Meson considerations

A post with my GNOME release team hat on…

Meson is new and cool

A number of GNOME modules are switching to meson for 3.26. I myself was an early adopter for this: recipes has had meson build support since the beginning of the year, and after the 1.0 release, I’ve dropped autotools support on the master branch.

autotools are of course very familiar to most of us, and we know how to get most things done there. But it often isn’t pretty, and  using meson feels like a breath of fresh air. Others have been praising meson for its simplicity, ease of use and speed, so I am not going repeat that here.

Supported tools

jhbuild is our traditional build support tool, and it has well-working meson support for a while now. GNOME builder and flatpak-builder also both support meson and we include meson in the GNOME sdk for 3.24.

So, for developers, meson support is more or less there, and working well.

Transition woes

So, things are pretty awesome all around: we have a new build system, it is shiny and fast and supported. Sounds too good to be true. Whats the catch ?

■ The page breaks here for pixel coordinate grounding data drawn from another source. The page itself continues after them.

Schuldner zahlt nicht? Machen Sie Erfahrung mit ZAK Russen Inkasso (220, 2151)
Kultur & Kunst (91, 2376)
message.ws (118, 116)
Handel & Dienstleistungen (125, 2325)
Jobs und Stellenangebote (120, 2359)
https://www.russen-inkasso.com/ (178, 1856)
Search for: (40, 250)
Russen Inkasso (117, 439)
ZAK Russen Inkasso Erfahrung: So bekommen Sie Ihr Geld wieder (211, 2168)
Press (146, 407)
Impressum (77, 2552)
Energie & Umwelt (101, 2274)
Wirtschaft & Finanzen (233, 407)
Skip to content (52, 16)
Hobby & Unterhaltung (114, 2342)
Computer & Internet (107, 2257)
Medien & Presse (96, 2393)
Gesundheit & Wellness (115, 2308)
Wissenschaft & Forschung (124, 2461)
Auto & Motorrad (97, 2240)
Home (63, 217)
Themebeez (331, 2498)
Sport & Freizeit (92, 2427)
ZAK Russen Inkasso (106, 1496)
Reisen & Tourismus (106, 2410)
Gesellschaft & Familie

One thing that meson does not do is building traditional ‘make dist’ style tarballs. The premise is that you can just build your software from a git tag or from a snapshot produced by git-archive.

While that is true, and maybe a direction we want to be going in for the future, there are plenty of build systems out there that expect you to provide a tarball or similar archive. That is true for Fedora’s koji, and it is also true for form in which we currently produce GNOME releases.

A GNOME release is essentially defined by a jhbuild module file (several of them, in fact) which refers to release tarballs for all of our modules, including checksums and sizes.  For core GNOME modules, these tarballs are generally put in place using a tool called ftpadmin. As I’ve recently found out, ftpadmin is a little picky. It expects the content in the tarball to be in a directory that’s named in module-version style and will error out if that is not the case.

Thankfully, git archive is up to the task. Here is what I did to produce a recent gnome-recipes release:

git tag -m 1.2.0 1.2.0
git archive --prefix gnome-recipes-1.2.0/ \
            -o gnome-recipes-1.2.0.tar.xz \
            1.2.0

Some unsolved problems remain. For example, we have not decided on how to handle library documentation in the new meson world. The way this works with autotools is that the tarballs include generated docs, which get extracted and post-processed by some scripts before they end up on developer.gnome.org. But git archive snapshots contain no generated documentation…  So far, no library that we host documentation for has made the jump to meson-only builds, so we still have some time to come up with a different solution.

Overall, I am really excited that we are embracing meson!

Update: My discussion of archives failed to consider git submodules. git-archive does not handle those, so my recommendation will not produce a working snapshot if you use submodules. See nautilus’ make_release.sh script for how to handle that.